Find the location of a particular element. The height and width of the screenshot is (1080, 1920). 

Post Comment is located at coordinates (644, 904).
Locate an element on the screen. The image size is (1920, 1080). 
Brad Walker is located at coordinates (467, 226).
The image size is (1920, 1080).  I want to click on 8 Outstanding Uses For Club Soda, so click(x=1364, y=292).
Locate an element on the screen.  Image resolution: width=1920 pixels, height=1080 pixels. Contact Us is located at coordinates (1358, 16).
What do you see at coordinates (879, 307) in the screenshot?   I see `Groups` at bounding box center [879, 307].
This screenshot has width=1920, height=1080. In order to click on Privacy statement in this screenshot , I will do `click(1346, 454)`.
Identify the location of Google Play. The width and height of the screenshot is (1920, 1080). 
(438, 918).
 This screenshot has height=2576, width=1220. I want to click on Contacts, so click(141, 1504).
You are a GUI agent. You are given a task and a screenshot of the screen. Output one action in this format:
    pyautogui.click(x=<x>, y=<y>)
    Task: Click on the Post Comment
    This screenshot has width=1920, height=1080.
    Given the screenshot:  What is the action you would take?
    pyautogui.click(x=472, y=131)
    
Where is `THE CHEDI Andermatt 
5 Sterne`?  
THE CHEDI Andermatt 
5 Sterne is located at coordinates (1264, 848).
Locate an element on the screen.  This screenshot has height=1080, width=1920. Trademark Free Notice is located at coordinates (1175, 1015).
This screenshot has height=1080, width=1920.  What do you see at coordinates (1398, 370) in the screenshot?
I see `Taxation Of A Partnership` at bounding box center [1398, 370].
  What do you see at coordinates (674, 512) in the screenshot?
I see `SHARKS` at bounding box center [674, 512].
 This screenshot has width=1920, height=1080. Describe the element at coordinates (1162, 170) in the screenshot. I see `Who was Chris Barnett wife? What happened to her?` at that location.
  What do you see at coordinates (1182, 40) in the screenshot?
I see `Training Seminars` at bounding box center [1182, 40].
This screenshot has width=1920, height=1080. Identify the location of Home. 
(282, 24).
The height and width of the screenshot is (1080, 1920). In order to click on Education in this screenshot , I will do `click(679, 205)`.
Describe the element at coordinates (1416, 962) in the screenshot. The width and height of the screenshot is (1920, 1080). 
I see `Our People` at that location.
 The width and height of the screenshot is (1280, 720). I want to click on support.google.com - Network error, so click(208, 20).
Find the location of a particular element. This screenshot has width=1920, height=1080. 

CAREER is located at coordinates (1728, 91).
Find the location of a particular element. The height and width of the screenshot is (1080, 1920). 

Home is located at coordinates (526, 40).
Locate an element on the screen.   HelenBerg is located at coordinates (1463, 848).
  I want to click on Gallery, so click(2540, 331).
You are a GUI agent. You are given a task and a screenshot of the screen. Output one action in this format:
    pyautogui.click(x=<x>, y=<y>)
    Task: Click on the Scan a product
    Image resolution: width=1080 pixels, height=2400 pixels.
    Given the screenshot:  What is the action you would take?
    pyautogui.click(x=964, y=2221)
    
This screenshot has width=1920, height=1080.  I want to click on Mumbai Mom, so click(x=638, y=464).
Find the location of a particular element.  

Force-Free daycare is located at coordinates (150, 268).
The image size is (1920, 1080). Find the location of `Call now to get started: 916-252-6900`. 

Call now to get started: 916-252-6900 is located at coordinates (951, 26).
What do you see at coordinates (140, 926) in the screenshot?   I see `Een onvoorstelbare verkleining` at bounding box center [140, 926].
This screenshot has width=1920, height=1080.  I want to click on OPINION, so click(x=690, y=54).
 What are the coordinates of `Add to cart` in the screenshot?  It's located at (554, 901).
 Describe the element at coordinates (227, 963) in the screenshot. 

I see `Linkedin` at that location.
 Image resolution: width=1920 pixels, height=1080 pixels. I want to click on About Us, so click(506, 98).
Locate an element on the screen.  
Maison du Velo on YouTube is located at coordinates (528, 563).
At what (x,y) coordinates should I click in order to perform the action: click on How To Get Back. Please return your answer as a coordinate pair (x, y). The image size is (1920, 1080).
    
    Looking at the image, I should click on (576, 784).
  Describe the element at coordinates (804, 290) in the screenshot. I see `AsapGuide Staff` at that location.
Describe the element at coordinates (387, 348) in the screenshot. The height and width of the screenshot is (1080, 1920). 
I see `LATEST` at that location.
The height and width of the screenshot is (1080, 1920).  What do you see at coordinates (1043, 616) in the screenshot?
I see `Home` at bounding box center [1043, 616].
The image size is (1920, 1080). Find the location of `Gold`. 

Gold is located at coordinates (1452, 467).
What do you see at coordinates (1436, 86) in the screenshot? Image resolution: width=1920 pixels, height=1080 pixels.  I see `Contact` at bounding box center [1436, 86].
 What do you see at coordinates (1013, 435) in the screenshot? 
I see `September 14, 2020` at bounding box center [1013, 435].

------------------------------------------------

**TASK REQUIREMENTS:**
Reproduce verbatim the lines of the items above, from the line containing "Describe the element at coordinates (387, 348)" through the last line of the items, inclusive.

**RESPONSE TO THIS TASK:**
Describe the element at coordinates (387, 348) in the screenshot. The height and width of the screenshot is (1080, 1920). 
I see `LATEST` at that location.
The height and width of the screenshot is (1080, 1920).  What do you see at coordinates (1043, 616) in the screenshot?
I see `Home` at bounding box center [1043, 616].
The image size is (1920, 1080). Find the location of `Gold`. 

Gold is located at coordinates (1452, 467).
What do you see at coordinates (1436, 86) in the screenshot? Image resolution: width=1920 pixels, height=1080 pixels.  I see `Contact` at bounding box center [1436, 86].
 What do you see at coordinates (1013, 435) in the screenshot? 
I see `September 14, 2020` at bounding box center [1013, 435].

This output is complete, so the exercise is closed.